◆ Exercise description
For each line of the data below that holds "last", copy the line.

◆ Study material

=== Section Start ===

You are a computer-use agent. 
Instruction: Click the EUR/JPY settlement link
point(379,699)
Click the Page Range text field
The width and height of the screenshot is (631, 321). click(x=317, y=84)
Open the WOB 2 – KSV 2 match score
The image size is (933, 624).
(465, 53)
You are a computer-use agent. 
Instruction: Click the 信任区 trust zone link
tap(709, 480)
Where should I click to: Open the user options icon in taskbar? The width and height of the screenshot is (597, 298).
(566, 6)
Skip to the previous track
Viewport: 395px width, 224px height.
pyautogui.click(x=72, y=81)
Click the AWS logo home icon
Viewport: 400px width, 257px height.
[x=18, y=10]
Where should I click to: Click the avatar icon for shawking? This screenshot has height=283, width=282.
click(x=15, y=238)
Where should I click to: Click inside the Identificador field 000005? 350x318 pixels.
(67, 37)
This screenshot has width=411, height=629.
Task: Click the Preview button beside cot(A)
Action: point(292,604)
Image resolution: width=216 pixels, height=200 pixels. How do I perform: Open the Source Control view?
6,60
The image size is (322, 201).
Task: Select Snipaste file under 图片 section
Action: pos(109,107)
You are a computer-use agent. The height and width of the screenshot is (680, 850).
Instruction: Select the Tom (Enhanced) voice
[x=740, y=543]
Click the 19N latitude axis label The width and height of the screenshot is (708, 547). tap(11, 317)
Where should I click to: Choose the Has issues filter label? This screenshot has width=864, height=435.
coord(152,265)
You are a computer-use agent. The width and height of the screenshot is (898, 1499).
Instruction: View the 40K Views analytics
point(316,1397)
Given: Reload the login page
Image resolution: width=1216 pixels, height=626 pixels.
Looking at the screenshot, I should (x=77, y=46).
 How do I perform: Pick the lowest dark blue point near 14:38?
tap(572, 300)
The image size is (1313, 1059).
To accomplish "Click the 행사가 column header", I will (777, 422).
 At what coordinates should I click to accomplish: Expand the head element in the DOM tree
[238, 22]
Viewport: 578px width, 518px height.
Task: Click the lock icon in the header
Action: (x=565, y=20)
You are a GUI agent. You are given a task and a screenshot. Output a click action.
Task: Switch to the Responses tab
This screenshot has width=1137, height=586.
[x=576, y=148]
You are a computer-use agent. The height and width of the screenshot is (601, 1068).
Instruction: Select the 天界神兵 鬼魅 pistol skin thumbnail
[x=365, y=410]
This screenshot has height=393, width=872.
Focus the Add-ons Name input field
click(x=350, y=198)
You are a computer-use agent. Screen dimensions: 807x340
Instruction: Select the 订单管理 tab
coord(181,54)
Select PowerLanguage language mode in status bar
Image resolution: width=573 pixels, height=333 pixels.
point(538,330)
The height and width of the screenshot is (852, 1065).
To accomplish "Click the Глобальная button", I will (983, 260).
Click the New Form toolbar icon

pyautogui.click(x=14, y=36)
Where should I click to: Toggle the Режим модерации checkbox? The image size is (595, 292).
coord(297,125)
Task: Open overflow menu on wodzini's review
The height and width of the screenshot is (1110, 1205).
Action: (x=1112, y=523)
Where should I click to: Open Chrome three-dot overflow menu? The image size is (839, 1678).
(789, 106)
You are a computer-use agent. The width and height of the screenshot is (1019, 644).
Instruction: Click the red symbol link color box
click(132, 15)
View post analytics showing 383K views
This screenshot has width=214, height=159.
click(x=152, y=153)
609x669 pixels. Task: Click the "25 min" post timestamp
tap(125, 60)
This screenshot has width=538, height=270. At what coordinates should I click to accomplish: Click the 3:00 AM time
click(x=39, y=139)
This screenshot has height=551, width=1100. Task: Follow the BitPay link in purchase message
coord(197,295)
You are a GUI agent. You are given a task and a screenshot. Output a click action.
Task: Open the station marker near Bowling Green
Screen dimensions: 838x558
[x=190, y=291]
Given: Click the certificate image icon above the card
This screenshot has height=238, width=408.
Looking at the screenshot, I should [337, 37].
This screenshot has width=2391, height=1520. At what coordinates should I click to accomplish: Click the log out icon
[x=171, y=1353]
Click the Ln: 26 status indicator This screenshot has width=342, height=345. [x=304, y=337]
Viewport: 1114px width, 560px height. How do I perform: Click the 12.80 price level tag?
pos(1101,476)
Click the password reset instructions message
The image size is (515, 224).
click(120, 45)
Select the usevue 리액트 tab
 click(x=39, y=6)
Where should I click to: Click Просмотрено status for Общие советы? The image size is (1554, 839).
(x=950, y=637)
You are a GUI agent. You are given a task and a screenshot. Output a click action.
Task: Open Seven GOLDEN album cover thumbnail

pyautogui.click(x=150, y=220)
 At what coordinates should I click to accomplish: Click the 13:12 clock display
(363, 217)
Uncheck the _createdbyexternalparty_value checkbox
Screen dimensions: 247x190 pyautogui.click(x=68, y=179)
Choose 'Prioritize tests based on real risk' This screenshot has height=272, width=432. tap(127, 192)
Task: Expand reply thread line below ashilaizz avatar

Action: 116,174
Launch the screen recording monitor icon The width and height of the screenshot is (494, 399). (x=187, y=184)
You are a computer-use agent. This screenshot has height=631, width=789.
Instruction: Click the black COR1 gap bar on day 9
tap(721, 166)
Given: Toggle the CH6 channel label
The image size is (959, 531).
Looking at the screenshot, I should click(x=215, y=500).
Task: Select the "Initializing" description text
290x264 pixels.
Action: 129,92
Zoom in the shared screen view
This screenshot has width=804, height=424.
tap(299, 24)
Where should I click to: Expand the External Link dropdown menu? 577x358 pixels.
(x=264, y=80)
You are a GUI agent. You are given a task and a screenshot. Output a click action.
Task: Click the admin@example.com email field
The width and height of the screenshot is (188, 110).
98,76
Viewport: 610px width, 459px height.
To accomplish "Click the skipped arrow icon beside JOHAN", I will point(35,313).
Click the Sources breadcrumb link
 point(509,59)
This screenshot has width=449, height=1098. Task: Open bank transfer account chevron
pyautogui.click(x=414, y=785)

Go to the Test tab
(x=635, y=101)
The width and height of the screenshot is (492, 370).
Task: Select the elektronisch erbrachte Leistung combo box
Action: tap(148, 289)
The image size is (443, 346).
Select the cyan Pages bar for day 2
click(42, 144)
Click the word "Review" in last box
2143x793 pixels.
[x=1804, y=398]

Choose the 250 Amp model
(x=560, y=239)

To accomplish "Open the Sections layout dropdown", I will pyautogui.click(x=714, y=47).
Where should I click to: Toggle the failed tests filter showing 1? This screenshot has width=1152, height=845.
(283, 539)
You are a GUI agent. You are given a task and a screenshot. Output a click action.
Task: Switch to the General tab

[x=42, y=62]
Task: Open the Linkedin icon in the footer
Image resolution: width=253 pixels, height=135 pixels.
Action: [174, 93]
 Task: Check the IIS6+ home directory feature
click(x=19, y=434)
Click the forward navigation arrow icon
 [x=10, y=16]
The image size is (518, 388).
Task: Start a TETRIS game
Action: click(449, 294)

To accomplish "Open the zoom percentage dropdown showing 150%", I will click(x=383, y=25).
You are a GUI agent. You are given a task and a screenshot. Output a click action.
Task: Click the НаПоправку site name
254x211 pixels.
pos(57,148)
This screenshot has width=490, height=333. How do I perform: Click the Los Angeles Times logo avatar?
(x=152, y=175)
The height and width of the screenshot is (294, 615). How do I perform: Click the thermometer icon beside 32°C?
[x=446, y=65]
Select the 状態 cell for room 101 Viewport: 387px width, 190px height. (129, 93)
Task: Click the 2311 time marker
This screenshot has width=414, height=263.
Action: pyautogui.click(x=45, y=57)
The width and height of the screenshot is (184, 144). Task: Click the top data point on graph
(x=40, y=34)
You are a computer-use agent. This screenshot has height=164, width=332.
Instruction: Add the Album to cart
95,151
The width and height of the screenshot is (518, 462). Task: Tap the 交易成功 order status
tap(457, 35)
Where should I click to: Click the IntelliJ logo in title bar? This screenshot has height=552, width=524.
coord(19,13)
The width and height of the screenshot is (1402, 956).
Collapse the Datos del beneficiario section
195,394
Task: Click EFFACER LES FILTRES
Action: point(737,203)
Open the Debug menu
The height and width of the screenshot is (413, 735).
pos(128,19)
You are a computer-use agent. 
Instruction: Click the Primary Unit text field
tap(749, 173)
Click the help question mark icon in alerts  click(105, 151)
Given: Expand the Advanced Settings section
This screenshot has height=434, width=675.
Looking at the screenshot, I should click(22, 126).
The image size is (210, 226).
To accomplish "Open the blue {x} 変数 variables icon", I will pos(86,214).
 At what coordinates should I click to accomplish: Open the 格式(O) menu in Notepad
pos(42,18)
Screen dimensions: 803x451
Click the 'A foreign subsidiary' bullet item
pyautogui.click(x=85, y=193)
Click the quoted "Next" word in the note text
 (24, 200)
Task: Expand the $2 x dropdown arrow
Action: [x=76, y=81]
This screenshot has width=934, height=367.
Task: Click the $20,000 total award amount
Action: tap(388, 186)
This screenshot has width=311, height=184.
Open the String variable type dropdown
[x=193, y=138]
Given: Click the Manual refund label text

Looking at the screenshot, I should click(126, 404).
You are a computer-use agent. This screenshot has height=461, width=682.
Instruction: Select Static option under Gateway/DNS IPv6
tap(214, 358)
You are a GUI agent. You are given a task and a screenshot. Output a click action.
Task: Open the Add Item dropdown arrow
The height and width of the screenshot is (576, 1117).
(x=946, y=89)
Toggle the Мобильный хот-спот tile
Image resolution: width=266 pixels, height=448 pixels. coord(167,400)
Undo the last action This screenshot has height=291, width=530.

=== Section End ===

◆ Output for this task
Click the word "Review" in last box
Undo the last action This screenshot has height=291, width=530.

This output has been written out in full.